If you obtained a different (correct) answer than those listed on the solutions page, please feel free to post your answer as a comment on that page.
Create an H2O aq frame from the air quality dataset (from R), and arrange it by the column “Temp”.
Like Ex. 1, create an H2O frame or from the iris dataset. Now arrange it via Sepal.Length. When you have done that, change the Species columns to character from factor and try to arrange it again.
See what happens. Change it back once you have found out the error.
Check the loan data set from the last exercise set. Import it into your local H2O cluster. Find the Numeric and Categorical columns.
H2O has a function which is similar to plyr ddply. Compute the average Sepal.length per species via ddply.
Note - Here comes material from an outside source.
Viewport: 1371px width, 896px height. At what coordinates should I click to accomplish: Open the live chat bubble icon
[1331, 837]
Your result should be similar to:
iris %>% group_by(Species)%>%summarise(sum(Sepal.Length)/n())
Find the top 10 percent of loan_amnt from loan H2O frame.
Find the bottom 10 percent of loan_amnt from loan H2O frame.
Find the number of NA values in each column in aq H2O frame and loan H2O frame.
Fill the NA values by the previous value of the column in the aq H2O frame.
Fill the NA values of each column by the mean value of each column. Since, in the last exercise, you have already filled NA values, you need to create aq again from the air quality dataset.
Sometimes you may need to know the incremental value of a column, like a lag value. Create a new column in aq, which is a lag 1 value of Temp.